Reassessing relationships between appetite and adiposity in people at risk of obesity: A twin study using fMRI.
Background: Neuroimaging studies suggest that appetitive drive is enhanced in obesity.
Objective: To test if appetitive drive varies in direct proportion to the level of body adiposity after accounting for genetic factors that contribute to both brain response and obesity risk. Subjects/
Methods: Participants were adult monozygotic (n = 54) and dizygotic (n = 30) twins with at least one member of the pair with obesity. Body composition was assessed by dual-energy X-ray absorptiometry. Hormonal and appetite measures were obtained in response to a standardized meal that provided 20% of estimated daily caloric needs and to an ad libitum buffet meal. Pre- and post-meal functional magnetic resonance imaging (fMRI) assessed brain response to visual food cues in a set of a priori appetite-regulating regions. Exploratory voxelwise analyses outside a priori regions were performed with correction for multiple comparisons.
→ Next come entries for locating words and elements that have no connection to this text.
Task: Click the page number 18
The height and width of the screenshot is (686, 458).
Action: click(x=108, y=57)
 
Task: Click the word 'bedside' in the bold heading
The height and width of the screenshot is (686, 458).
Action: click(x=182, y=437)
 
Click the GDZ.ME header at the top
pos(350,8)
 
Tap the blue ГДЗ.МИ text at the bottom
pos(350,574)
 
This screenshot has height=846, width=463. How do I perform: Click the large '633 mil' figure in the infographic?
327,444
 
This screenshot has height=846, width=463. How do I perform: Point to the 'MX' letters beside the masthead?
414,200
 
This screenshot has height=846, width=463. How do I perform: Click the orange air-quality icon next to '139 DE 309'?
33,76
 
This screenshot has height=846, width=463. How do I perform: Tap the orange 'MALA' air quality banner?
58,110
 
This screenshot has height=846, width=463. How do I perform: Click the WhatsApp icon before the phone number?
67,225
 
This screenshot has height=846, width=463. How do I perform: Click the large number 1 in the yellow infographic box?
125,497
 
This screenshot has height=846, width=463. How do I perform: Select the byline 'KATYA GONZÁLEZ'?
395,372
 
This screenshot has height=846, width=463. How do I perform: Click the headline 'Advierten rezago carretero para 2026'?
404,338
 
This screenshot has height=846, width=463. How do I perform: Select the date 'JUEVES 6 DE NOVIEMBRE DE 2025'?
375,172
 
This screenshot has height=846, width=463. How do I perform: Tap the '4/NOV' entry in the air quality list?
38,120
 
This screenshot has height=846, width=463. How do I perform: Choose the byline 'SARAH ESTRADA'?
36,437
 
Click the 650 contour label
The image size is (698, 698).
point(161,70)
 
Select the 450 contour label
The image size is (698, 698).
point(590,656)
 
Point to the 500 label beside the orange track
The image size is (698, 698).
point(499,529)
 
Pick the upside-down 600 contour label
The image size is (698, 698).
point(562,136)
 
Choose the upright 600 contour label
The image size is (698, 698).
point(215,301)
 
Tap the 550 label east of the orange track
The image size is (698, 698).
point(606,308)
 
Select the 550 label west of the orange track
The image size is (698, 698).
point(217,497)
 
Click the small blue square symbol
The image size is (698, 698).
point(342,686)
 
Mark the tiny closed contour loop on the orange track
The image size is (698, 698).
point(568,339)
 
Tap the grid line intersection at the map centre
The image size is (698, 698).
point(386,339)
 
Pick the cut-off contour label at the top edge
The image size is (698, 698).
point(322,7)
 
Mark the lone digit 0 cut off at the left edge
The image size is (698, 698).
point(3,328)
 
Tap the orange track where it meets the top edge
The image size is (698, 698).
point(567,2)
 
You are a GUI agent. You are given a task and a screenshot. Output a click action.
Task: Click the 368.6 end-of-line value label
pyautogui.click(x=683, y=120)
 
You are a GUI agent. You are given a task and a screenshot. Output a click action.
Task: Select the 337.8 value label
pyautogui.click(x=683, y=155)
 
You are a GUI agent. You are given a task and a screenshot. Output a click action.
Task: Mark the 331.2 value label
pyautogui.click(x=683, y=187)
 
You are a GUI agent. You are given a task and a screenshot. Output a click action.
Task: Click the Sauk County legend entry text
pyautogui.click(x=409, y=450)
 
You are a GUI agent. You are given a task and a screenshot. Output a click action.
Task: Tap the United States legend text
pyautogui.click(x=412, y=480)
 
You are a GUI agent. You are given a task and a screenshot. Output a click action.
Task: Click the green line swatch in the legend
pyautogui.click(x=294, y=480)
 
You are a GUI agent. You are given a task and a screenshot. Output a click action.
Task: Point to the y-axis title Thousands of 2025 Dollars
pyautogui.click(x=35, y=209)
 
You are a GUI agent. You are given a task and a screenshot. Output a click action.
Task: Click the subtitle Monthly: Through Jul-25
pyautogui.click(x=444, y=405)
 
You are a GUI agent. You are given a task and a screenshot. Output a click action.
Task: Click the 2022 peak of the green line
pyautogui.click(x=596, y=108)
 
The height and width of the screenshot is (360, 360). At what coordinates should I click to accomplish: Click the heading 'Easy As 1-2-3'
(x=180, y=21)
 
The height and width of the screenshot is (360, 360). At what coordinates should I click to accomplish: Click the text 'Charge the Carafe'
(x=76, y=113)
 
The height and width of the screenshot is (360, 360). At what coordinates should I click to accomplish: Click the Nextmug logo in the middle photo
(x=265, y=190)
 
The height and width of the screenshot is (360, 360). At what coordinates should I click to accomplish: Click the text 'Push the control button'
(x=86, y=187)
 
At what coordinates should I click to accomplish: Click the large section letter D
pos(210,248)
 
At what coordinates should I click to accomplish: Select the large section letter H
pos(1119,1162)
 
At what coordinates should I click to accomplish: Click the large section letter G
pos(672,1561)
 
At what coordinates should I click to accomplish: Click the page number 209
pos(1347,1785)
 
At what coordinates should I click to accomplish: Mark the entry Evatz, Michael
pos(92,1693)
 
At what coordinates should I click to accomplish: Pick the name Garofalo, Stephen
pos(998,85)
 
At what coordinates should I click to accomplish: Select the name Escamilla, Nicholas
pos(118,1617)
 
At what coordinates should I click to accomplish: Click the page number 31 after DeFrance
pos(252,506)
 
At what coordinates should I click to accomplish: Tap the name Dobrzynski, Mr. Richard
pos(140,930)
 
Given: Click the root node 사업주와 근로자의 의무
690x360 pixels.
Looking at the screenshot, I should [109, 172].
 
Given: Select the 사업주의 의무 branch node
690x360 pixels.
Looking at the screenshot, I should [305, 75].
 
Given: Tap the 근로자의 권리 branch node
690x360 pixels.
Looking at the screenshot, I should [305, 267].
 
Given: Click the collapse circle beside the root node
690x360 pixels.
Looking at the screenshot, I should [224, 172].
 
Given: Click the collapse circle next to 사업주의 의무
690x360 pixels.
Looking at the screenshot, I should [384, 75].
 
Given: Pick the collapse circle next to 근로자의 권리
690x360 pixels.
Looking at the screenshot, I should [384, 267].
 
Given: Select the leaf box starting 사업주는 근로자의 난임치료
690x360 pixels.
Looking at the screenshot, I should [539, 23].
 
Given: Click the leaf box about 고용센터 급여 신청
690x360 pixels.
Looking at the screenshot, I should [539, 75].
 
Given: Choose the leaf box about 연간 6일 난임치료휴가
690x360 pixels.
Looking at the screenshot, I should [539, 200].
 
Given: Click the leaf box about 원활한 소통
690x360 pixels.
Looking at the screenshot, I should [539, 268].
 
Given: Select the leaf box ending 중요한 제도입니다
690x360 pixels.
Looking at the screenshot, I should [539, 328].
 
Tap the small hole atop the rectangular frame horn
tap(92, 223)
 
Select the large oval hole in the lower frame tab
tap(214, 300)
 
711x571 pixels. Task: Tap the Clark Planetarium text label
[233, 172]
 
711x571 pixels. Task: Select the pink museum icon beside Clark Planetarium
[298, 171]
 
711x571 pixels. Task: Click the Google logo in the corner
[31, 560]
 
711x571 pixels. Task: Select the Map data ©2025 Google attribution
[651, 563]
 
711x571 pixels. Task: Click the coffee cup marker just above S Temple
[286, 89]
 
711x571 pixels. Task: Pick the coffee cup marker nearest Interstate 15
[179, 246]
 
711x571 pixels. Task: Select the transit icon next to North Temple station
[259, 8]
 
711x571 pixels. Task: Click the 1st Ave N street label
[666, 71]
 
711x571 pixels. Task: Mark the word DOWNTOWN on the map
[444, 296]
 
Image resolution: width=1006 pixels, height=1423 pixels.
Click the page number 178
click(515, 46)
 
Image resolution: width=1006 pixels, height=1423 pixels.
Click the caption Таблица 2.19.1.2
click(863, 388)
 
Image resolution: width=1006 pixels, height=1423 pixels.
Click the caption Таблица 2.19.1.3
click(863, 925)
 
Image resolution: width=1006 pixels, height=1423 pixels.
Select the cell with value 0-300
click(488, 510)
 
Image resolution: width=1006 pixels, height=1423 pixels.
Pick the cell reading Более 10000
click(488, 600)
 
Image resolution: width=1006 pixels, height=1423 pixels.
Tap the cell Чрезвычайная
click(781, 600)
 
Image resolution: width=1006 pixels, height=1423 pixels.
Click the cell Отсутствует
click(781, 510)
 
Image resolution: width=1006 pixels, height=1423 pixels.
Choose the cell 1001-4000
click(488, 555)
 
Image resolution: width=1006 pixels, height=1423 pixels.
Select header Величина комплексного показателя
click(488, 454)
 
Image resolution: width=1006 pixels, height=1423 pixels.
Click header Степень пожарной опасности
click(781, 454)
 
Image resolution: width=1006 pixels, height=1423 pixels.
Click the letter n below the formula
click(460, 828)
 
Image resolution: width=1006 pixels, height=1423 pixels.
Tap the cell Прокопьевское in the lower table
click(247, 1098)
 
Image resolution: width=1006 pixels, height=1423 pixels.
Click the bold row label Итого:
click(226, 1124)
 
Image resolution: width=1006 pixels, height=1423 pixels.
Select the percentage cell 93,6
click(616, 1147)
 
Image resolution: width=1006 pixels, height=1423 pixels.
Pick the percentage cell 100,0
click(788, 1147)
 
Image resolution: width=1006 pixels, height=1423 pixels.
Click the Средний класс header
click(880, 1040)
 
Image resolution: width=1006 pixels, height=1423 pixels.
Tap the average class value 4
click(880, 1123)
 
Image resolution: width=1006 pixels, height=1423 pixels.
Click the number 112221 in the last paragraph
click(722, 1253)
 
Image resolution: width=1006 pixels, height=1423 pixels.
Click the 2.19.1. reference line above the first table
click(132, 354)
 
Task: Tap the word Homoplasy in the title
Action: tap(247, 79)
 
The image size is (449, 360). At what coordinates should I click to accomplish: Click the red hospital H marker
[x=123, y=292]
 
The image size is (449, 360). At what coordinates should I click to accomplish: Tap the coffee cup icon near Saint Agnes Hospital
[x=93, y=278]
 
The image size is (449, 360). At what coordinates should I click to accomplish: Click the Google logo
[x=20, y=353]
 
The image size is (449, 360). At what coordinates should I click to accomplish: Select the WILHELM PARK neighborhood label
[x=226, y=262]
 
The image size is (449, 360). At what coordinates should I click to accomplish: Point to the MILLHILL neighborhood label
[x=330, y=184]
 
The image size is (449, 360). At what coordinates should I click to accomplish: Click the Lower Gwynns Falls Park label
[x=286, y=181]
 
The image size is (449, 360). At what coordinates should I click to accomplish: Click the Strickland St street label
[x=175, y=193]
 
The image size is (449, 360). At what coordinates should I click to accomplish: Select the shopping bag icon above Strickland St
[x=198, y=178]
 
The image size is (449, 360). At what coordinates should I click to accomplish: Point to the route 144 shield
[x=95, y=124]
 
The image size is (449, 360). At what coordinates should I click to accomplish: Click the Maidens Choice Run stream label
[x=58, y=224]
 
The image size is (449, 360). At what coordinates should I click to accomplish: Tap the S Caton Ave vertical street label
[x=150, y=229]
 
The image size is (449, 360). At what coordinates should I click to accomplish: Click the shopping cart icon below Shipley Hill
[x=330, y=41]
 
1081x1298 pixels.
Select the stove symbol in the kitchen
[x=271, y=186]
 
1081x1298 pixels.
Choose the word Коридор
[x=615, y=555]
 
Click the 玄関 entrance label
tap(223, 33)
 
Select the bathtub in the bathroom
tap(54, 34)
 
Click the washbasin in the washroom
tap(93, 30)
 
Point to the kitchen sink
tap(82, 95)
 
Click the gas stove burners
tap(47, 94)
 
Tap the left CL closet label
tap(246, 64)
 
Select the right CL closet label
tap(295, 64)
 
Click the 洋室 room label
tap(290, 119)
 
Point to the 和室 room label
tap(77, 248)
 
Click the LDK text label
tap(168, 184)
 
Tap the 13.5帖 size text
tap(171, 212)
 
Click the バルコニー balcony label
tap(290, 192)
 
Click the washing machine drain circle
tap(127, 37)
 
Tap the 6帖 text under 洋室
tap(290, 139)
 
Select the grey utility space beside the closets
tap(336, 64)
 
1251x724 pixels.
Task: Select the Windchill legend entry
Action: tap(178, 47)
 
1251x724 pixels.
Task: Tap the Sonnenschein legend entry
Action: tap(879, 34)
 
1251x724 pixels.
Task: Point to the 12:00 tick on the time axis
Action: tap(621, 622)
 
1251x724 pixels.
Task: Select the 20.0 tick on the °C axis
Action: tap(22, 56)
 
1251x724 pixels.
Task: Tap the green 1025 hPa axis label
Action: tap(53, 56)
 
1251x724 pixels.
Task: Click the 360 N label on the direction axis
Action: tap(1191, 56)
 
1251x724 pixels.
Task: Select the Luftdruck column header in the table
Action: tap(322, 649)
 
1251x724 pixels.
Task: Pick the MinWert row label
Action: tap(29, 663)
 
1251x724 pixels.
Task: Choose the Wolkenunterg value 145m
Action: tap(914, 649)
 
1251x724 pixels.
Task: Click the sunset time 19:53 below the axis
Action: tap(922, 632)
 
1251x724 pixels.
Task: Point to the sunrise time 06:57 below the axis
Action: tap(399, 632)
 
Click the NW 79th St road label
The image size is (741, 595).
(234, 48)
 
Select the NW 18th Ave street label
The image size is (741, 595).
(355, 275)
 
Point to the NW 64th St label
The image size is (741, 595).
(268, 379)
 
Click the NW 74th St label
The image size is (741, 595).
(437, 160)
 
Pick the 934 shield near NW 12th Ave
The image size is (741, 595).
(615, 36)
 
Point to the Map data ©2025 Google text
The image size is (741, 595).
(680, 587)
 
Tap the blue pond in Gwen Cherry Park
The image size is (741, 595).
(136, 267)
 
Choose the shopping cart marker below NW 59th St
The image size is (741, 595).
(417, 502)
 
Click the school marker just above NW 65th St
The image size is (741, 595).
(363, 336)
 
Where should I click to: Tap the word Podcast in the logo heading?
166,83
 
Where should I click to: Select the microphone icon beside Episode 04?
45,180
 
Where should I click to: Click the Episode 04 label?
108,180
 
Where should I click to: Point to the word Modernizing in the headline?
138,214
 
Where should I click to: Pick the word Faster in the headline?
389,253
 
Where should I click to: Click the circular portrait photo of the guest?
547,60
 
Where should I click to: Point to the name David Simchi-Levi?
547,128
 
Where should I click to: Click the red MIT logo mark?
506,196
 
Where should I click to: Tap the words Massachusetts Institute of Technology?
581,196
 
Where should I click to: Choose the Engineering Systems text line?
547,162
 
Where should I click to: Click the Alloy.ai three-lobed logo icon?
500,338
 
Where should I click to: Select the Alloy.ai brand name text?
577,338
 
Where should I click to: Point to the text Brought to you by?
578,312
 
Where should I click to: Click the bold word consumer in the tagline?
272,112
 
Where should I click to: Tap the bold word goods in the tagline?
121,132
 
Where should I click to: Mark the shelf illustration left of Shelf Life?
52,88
Results: In a group of 84 adults, the majority with obesity (75%), body fat mass was not associated with hormonal responses to a meal (glucose, insulin, glucagon-like peptide-1 and ghrelin, all P>0.40), subjective feelings of hunger (β=-0.01 mm [95% CI -0.35, 0.34] P = 0.97) and fullness (β=0.15 mm [-0.15, 0.44] P = 0.33), or buffet meal intake in relation to estimated daily caloric needs (β=0.28% [-0.05, 0.60] P = 0.10). Body fat mass was also not associated with brain response to high-calorie food cues in appetite-regulating regions (Pre-meal β=-0.12 [-0.32, 0.09] P = 0.26; Post-meal β=0.18 [-0.02, 0.37] P = 0.09; Change by a meal β=0.29 [-0.02, 0.61] P = 0.07). Conversely, lower fat mass was associated with being weight reduced (β=-0.05% [-0.07, -0.03] P<0.001) and greater pre-meal activation to high-calorie food cues in the dorsolateral prefrontal cortex (Z = 3.63 P = 0.017).
Conclusions: In a large study of adult twins, the majority with overweight or obesity, the level of adiposity was not associated with excess appetitive drive as assessed by behavioral, hormonal, or fMRI measures.